I hope these links and the thousands upon thousands of wonderfully exposited sermons available to you will edify you in a great way. May the spotless name of Jesus be glorified through their ministry and by us as we receive His word into our hearts and minds from these men. 


  1. Elizabeth, excellent post as always!
    Happy Sunday, may God bless you :-)

  2. Elizabeth I have leaned upon John MacArthur's teaching since 1978. I think he was born in 1949 not 1939 though. My son and daughter and their families are members of Colonial Baptist in Cary NC and Steven Davey (their pastor) is equally doctrinally solid. He is in Florida this week at a Wisdom For The Heart camp. My family has been equally blessed by your blog site. I pray for you

    1. thank you so much for reading and for commenting and especially for the prayers!!!

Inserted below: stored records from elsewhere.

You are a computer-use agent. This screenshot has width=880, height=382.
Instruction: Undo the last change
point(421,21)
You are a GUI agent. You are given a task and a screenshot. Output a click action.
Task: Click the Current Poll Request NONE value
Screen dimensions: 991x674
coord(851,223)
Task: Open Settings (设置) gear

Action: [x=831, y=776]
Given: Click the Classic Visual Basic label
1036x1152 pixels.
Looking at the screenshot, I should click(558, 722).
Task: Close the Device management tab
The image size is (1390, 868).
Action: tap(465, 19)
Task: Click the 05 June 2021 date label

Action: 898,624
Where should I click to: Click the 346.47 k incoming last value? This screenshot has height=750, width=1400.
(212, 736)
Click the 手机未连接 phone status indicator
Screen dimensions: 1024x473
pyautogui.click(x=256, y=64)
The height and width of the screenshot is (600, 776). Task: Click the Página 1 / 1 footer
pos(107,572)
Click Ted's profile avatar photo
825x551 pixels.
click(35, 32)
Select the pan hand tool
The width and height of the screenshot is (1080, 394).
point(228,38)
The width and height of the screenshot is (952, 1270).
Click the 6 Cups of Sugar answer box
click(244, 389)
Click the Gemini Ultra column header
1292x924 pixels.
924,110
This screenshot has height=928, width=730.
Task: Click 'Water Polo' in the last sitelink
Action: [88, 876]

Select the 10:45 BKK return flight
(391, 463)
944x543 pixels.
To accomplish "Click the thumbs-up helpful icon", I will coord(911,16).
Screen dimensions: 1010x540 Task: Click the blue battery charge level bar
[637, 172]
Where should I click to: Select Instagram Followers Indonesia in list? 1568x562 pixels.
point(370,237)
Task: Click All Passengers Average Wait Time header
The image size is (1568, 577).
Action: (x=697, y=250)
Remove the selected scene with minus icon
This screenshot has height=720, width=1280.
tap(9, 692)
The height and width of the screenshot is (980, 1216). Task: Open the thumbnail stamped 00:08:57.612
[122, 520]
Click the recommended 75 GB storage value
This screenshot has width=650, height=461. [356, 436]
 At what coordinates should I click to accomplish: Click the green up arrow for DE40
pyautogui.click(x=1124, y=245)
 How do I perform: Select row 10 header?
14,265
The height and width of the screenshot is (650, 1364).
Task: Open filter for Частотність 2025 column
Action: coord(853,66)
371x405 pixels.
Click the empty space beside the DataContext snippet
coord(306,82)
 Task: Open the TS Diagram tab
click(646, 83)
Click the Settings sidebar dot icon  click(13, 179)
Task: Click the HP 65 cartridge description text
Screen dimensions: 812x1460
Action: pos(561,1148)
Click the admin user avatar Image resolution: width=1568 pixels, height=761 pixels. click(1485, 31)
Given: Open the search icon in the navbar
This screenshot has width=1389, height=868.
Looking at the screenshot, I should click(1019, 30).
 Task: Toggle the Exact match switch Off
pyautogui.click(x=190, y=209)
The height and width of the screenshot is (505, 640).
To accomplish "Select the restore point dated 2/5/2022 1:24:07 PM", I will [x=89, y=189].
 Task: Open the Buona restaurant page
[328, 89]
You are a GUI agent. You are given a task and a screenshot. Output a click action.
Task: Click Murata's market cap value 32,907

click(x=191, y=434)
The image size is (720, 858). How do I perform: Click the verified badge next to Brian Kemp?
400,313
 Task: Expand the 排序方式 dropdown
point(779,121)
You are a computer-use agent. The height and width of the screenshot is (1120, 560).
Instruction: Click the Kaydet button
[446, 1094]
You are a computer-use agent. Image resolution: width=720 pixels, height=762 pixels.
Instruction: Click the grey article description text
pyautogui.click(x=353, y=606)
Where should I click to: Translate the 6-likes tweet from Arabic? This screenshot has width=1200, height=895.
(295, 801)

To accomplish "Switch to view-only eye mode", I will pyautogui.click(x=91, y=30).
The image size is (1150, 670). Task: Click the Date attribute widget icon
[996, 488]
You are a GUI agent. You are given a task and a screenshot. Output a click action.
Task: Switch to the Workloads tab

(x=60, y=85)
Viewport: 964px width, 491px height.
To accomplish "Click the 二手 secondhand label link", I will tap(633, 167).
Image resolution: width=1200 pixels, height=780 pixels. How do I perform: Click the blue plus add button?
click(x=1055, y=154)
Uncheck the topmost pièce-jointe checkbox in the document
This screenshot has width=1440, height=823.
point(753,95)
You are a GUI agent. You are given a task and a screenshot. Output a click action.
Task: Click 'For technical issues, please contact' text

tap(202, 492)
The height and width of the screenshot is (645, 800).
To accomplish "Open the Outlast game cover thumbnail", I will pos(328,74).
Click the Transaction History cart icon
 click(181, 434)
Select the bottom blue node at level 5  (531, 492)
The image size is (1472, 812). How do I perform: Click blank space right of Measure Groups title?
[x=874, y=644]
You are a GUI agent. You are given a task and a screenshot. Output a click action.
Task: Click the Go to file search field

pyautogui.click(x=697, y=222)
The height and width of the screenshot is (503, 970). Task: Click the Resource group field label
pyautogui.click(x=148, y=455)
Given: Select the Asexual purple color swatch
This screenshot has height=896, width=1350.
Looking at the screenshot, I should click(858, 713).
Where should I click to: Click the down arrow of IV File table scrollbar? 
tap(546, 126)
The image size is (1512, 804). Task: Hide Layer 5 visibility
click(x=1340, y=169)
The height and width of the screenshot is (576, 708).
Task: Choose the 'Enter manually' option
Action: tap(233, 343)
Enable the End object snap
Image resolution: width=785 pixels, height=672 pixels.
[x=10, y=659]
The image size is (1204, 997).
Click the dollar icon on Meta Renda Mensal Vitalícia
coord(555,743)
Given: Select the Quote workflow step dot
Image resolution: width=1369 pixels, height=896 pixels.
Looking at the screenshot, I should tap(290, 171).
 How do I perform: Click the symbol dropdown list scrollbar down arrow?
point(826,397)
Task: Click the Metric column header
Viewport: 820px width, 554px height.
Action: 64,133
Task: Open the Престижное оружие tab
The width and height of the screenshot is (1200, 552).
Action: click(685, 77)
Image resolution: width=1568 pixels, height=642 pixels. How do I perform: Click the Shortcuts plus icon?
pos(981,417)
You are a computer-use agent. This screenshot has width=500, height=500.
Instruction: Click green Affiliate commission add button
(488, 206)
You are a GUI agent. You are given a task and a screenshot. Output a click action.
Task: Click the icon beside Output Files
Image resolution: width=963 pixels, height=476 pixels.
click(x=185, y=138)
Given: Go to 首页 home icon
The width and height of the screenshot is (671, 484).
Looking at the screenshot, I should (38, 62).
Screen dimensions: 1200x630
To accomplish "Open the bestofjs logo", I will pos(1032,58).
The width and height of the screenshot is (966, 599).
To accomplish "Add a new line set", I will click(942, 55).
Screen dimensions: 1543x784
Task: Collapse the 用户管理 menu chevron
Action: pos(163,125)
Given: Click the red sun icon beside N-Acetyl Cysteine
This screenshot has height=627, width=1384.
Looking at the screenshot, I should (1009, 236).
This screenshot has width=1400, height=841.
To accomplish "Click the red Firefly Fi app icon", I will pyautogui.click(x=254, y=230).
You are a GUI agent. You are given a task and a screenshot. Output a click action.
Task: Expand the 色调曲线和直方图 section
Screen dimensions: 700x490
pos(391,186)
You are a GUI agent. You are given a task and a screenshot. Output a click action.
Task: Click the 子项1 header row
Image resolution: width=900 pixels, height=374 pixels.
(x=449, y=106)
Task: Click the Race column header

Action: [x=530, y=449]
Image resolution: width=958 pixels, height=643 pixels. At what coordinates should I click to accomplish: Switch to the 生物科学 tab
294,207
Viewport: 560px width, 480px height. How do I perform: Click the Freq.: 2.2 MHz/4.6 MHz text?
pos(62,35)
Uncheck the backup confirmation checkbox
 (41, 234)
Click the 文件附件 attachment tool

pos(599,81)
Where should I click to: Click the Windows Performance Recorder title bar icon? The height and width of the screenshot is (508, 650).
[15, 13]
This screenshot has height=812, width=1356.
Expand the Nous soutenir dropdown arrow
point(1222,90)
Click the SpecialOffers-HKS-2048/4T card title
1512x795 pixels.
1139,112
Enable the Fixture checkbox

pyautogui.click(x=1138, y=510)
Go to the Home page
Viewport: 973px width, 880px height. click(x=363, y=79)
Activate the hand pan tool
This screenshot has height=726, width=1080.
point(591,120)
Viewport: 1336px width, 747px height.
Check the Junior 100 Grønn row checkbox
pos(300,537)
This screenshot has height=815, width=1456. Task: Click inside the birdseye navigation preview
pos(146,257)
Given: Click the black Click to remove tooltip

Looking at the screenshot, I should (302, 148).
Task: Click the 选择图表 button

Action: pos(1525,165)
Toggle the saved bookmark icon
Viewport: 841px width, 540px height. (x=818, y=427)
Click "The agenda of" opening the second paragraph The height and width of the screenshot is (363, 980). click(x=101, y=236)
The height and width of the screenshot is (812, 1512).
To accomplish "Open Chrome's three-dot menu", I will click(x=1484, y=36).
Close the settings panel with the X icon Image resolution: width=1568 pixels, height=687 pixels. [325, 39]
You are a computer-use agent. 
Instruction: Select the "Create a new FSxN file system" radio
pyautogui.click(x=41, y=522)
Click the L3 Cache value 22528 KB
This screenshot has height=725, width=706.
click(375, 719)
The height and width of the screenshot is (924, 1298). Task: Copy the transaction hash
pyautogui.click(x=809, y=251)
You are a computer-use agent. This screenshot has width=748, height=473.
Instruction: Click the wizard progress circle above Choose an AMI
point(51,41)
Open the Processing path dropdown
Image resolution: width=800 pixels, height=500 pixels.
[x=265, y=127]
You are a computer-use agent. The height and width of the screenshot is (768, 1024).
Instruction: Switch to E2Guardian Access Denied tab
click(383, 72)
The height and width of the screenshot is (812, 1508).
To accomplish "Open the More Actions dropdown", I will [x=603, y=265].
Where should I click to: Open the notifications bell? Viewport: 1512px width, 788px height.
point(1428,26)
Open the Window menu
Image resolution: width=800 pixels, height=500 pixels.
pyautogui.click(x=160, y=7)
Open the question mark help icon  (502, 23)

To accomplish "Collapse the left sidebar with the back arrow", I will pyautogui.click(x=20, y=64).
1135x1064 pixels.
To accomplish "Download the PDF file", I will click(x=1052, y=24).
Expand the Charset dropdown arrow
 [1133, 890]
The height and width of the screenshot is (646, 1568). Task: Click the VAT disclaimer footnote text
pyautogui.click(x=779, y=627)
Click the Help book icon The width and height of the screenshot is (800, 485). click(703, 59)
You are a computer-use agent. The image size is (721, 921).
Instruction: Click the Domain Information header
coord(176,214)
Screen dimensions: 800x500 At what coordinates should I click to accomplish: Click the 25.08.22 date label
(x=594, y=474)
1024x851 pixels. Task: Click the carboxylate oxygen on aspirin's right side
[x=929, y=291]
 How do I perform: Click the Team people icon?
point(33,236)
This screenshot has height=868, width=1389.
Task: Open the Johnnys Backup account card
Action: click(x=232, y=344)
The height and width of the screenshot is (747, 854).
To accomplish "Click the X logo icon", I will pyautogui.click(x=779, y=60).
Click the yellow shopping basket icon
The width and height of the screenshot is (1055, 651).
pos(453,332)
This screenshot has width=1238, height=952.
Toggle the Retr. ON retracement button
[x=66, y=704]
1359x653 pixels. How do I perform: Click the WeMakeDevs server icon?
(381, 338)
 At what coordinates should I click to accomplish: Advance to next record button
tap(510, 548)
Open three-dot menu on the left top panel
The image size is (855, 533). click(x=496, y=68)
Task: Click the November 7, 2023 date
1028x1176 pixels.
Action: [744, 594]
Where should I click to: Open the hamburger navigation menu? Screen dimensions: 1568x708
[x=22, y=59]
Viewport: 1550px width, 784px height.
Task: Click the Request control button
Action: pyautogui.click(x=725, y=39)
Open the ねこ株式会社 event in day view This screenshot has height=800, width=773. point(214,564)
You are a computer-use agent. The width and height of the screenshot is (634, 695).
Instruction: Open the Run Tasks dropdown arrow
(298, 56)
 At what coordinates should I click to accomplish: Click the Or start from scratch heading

      Wikipedia has his birth date as June 19, 1939 (age 74) and that would make sense since I know he is in 70s...what do you think?

      So glad to hear that your family are members at a good church! That means everything when one can worship in truth :)

  3. Excellent Post!! God sure has blessed you with the gift of articulation and for the obvious Word of God treasured in your heart Elizabeth. Thank you so much for this. The teachings of John MacAthur and those associated with him make it easy to continue to quote him and encourage many to visit the Grace To You website for a wealth of sermons to help rightly divide the Word. I'll use this link for others to read for themselves. Have a blessed evening.

  4. I only discovered your blog recently, quite by accident. I am 63 and became a Believer at age 5. I had godly parents who led me to the Lord from their knees. But my dad told me I came with a God Heart. I just know I have loved and thought about the Lord from the earliest time of my childhood.
    I have, over the years, listened to many pastors and preachers. From here in the United States to Europe where we were stationed, I love good expository preaching.
    One preacher, whose writings and preaching I find great depth in is Pastor Charles Swindoll. If you ever have the chance listen to him. In the early morning hours I listen to a Christian radio to good preachers. I like Dr. McArthur. As you say, he is grounded.
    I am also on my 27 year of reading the Bible through. I could not do it the traditional order of books from Front to Back, but I used a daily Bible that is divided by days...with some OT, some NT, and some Psalms and Proverbs each day. One repeats Psalms and Proverbs in the 365 period but I love it. I mark it when I read and someday when I leave earth, I have enough Bibles to give to each of my Children.
    May God bless you.....B. Gunn East Texas Rancher

  5. Somebody called into Wretched Radio not long ago and asked Todd Friel the same question. I wonder if it was the same guy?

    PS: I love everybody on your list. It mirrors mine! :-) I would add Paul Washer, Art Azurdia and Voddie Baucham.

    I recently listened to Chris Rosebrough's show where he played a sermon by Phil Johnson on True Repentance based on Psalm 51 and the story of David and Bathsheba. One of the best sermons I've ever heard.

    1. Hi Brad, Thanks for the comment. I would agree, agree and agree on Washer, Azurdia and Baucham! Thanks so much for the reminder of those excellent expositors. (The only thing I don't agree with on Baucham is that he's an amillennialist and preaches Revelation as symbol and allegory).

      I will look up the sermon you mentioned. I think Phil is the best man alive for preaching the Psalms.

    2. I love the clarity in Phil's sermons. He preaches Truth with absolute clarity and breaks it down really well so anybody can understand it. Contrast that with someone like Andy Stanley. I always have more questions than answers after listening to an Andy Stanley sermon or reading one of his articles. How can anyone get saved from vagueness? That's not even mentioning his liberalism and seeker-driven theology.